Source passage.
Following the recent attack on the convoy of the Borno State Governor, Babagana Zulum, political and business leaders from the state, across Nigeria and outside have all expressed anger over the development. Their anger stems from the fact that Zulum’s hard work, integrity, transparency, diligence, courage, commitment to duty and patriotism are unparalleled.
A chieftain of the All Progressives Congress (APC) and former House of Assembly aspirant in the state, Ibrahim Hala Hassan, has called on the Federal Government and the United Nations to provide adequate security for the governor to prevent recurrence of such attacks.
In this interview, he spoke on the attack and Boko Haram activities among other issues.
How can you describe the recent attack on Gov Zulum’s convoy?
I was badly disturbed when, on July 29, his convoy was attacked by Boko Haram insurgents along Maiduguri-Damaturu highway. Five persons, including three policemen, were reportedly killed during the incident.
The constitution of the Federal Republic of Nigeria stipulates that no person shall be subjected to torture, inhuman or degrading treatment. The attack on Zulum’s convoy is a breach of this aspect of the constitution. That is why I am calling on the Federal Government and even the United Nations to enhance security apparatus around the Governor to ensure that such thing does not happen again.
I also call for an investigation to ascertain the immediate and remote causes of the attack, and where sabotage is established, the people behind such dastardly act should be punished according to the law.
What do you admire most in Governor Zulum?
Several people, who have watched his career path and leadership style, see him as God-sent to the people of Borno State. He is a very diligent person, who rewards diligence and commitment to duty. We have seen him physically inspect construction sites and assess materials for works in the state, just to ensure that the state gets the best in everything. These things can only be done by someone with interest of the people at heart. And, when someone goes the extra mile, he recognizes such efforts and rewards such persons accordingly. So, Zulum has not only presented Borno as a state with high standards for efficiency and productivity, he has also presented it as a state that so much desires peace and progress of its people, businesses and economy.
From reintegrating ex-combatants to preventing farmer-herder conflicts and rebuilding rural economies, Zulum has proven his mettle as a leader with courage and great wisdom. And I will tell you that he has overtime demonstrated efficiency and result-oriented qualities. Since his first appointment as Assistant Technical Officer in Borno State Civil Service under the state’s Ministry of Agriculture in 1989, his competence and commitment to duty has never been in doubt.

What this task involves. Pick up the interview about Governor Zulum after its last paragraph and carry it on.

Extracted material.
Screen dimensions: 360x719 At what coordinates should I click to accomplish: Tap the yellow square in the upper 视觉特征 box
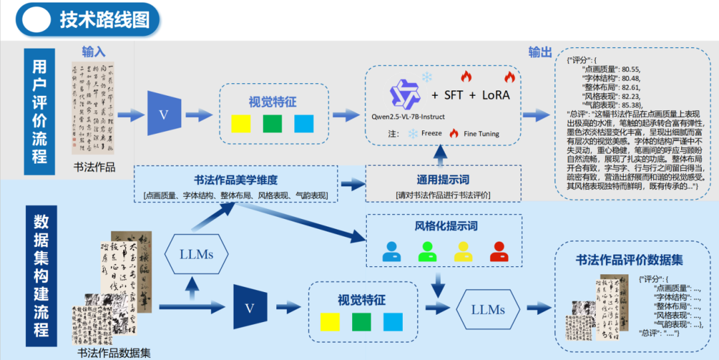240,124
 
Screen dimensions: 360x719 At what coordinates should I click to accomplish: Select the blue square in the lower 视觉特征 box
393,321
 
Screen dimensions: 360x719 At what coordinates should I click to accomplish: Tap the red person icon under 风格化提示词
499,252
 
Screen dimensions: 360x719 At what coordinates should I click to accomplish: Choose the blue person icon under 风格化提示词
392,252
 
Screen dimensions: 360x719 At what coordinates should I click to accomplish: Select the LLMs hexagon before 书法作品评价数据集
488,309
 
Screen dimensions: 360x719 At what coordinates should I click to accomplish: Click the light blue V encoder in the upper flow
164,114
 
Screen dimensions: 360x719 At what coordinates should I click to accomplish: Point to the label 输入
94,52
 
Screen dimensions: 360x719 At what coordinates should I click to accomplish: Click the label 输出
540,53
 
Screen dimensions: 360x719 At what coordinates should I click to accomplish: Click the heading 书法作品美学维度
236,180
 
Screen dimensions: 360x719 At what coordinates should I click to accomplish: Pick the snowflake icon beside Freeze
413,133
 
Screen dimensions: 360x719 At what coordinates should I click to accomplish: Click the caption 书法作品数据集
114,353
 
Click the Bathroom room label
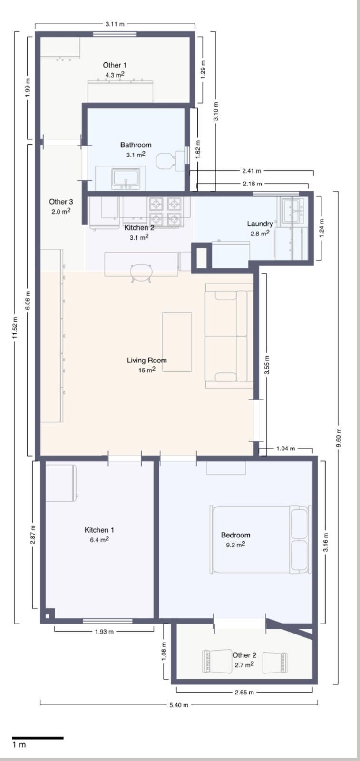click(x=136, y=145)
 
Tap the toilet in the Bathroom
click(x=170, y=160)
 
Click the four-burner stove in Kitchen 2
click(x=165, y=212)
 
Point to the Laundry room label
click(x=260, y=224)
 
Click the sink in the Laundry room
click(x=294, y=211)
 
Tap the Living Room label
click(x=147, y=360)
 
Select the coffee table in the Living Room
click(x=177, y=342)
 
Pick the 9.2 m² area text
click(x=236, y=545)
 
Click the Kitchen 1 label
click(x=99, y=530)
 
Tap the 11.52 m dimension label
click(x=15, y=327)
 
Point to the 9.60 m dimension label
click(x=338, y=438)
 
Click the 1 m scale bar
click(x=38, y=738)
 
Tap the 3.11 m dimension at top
click(x=115, y=24)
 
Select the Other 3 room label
click(x=61, y=202)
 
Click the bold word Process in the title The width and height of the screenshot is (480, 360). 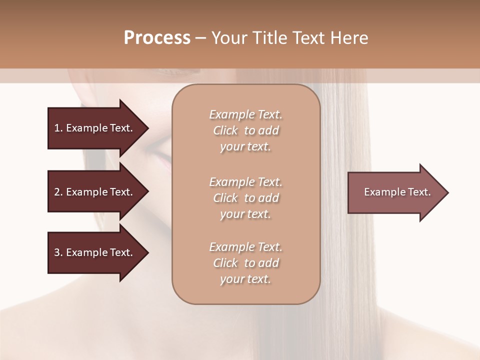(157, 38)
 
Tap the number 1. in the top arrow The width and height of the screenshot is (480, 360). (58, 128)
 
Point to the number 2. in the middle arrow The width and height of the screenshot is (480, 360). (58, 192)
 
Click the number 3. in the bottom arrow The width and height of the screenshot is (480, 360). (58, 252)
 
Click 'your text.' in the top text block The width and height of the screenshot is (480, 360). (246, 147)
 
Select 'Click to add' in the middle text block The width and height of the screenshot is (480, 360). (246, 198)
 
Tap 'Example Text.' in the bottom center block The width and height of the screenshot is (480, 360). (246, 247)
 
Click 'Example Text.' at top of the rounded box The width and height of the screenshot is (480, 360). (246, 114)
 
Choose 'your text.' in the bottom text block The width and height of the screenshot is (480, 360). (246, 280)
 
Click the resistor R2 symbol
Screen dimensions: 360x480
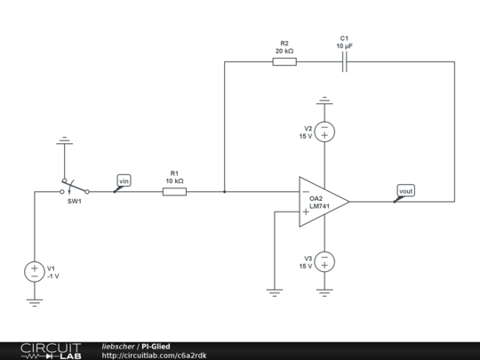point(284,62)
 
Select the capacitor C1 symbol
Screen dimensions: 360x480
point(345,62)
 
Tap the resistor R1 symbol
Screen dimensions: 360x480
point(174,191)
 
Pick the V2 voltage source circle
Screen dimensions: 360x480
point(324,132)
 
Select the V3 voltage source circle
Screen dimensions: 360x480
point(324,261)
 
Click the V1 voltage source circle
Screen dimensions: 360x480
point(34,271)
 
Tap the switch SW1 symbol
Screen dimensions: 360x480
point(75,188)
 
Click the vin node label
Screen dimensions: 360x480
point(124,181)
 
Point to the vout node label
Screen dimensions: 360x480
point(405,190)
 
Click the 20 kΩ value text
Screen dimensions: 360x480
point(284,52)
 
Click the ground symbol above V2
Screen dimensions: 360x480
point(324,100)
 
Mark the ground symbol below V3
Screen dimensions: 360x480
point(324,291)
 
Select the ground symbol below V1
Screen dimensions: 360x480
point(34,301)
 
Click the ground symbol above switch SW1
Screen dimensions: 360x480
point(63,140)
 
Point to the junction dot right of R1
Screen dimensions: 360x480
point(224,191)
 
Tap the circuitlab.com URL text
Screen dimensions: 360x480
point(154,356)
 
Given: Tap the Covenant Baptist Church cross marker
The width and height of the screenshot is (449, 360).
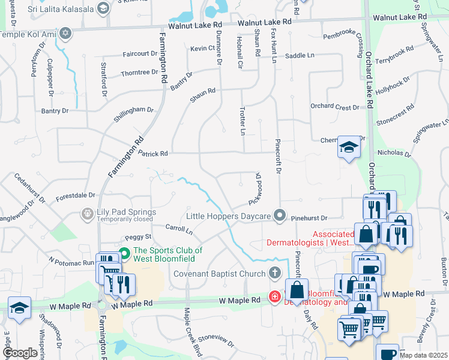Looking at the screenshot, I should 275,274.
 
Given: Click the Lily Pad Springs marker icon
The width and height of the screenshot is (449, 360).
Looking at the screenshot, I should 88,213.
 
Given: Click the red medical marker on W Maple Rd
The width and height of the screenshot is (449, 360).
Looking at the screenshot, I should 274,296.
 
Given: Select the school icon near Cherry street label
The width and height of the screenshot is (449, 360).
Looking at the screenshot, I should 348,146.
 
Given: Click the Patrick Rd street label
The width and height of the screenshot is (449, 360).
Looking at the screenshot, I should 152,154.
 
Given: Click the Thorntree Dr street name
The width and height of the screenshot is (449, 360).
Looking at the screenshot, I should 139,73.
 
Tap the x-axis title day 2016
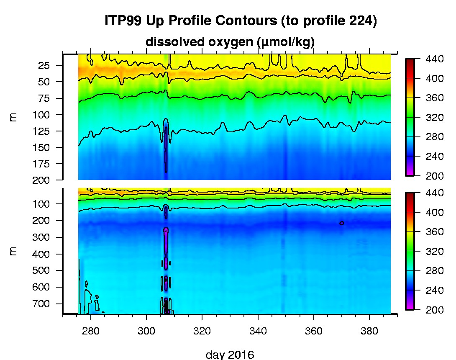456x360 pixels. pyautogui.click(x=230, y=355)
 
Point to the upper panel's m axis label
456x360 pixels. pyautogui.click(x=13, y=117)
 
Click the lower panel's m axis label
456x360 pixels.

Response for this exercise.
In 1990, he moved to the state’s Unified Local Government Service as Senior Field Overseer, and later, Principal Water Engineer. He later became an assistant lecturer at the University of Maiduguri.
How would you assess his administration in terms of infrastructure, especially education and rural development?
The governor has executed several projects since he came into office, particularly the model schools that he built, and some other projects inaugurated to mark his first anniversary.
Zulum has brought massive transformation in the state through hard work, integrity, transparency, diligence, courage, commitment to duty and patriotism. Borno State, which was obviously brought to its knees by insecurity, rebounded within the first year of Zulum’s tenure in all spheres of socio-economic and infrastructure development. For instance, the governor has not only instilled discipline in the hearts of civil servants through unscheduled visits, but he has also positively impacted on many lives by the numerous capital projects his administration has undertaken.
Within one year in office, he has undertaken 326 capital projects, initiated 49 policies and programmes which are capital intensive. The administration is constructing 6,544 sub-urban and low cost houses for the resettlement of internally displaced persons and refugees across the state.
Surveillance vehicles have been distributed to security agencies. He has also carried out rehabilitation of schools and established new ones. He has constructed primary health care facilities, rehabilitated and constructed roads, including the first fly-over in Maiduguri, the state capital.
We have also seen other projects such as water supplies, including drilling of 213 boreholes, 18 electrification and agricultural projects, including the restoration of irrigation farming for communities in Marte.
What do you think are the
impacts of the Boko Haram insurgency on the state’s economy?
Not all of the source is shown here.